▶ [Material for this exercise]
---+---

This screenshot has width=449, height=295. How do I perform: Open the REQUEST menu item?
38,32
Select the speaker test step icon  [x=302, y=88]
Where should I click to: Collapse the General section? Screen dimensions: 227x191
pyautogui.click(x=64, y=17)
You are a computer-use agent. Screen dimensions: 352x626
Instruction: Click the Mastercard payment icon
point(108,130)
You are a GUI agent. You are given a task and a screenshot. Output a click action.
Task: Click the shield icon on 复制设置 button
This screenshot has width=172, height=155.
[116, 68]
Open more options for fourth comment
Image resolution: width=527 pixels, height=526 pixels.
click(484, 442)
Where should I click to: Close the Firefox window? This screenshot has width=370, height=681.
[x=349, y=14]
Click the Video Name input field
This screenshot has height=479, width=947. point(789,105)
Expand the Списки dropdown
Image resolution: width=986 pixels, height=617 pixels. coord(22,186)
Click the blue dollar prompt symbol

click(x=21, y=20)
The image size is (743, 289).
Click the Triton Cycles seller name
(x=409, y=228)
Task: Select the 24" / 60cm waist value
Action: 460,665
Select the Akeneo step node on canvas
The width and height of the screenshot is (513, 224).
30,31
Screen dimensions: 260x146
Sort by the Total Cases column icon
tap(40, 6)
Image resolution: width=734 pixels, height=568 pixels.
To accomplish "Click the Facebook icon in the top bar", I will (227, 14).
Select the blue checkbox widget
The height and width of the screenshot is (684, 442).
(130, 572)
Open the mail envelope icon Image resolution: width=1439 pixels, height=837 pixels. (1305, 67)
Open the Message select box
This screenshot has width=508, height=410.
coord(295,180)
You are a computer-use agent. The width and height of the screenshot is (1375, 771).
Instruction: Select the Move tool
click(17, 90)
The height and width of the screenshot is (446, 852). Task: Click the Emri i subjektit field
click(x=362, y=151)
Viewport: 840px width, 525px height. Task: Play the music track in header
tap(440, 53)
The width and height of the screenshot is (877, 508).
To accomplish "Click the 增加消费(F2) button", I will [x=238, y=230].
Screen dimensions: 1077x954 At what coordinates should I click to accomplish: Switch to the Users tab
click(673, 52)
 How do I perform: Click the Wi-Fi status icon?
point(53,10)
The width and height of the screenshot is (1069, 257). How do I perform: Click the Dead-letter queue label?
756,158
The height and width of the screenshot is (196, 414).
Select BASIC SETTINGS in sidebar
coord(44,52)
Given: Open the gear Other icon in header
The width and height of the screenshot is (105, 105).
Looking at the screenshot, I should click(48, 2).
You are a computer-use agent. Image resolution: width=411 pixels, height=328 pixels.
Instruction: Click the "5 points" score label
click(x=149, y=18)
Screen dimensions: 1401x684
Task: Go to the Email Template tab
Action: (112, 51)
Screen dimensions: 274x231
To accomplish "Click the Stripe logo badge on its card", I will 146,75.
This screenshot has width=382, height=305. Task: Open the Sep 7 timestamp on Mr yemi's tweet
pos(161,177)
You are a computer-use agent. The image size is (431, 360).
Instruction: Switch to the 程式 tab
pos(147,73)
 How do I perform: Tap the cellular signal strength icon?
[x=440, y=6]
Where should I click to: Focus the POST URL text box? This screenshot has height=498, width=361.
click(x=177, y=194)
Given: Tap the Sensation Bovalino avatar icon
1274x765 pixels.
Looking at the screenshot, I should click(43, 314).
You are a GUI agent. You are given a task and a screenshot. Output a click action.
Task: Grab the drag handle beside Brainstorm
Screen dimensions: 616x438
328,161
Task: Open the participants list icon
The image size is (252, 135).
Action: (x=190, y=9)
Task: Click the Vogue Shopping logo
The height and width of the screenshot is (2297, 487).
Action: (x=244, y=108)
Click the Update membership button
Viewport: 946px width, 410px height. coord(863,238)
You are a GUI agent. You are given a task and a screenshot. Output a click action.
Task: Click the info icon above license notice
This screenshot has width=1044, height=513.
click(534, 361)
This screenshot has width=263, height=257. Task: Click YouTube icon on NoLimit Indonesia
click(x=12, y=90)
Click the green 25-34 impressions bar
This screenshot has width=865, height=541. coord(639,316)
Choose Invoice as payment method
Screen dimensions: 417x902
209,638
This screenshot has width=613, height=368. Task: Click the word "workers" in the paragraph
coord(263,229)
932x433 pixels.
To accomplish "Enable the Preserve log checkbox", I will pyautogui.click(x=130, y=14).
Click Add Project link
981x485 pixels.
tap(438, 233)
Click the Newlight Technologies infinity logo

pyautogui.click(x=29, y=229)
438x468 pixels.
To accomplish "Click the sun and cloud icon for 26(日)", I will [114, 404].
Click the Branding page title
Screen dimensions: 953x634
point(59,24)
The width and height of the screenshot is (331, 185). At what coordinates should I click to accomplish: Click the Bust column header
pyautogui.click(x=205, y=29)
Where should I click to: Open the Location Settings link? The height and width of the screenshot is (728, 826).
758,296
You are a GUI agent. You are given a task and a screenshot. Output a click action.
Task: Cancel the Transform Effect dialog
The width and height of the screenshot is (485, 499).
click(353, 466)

---+---

▶ [Exercise]
From the material above, set down exactly the lines starting at the one with "Instruction: Select the Move tool" and ending at the one with "The width and height of the screenshot is (877, 508).", end lines included.

▶ [The answer]
Instruction: Select the Move tool
click(17, 90)
The height and width of the screenshot is (446, 852). Task: Click the Emri i subjektit field
click(x=362, y=151)
Viewport: 840px width, 525px height. Task: Play the music track in header
tap(440, 53)
The width and height of the screenshot is (877, 508).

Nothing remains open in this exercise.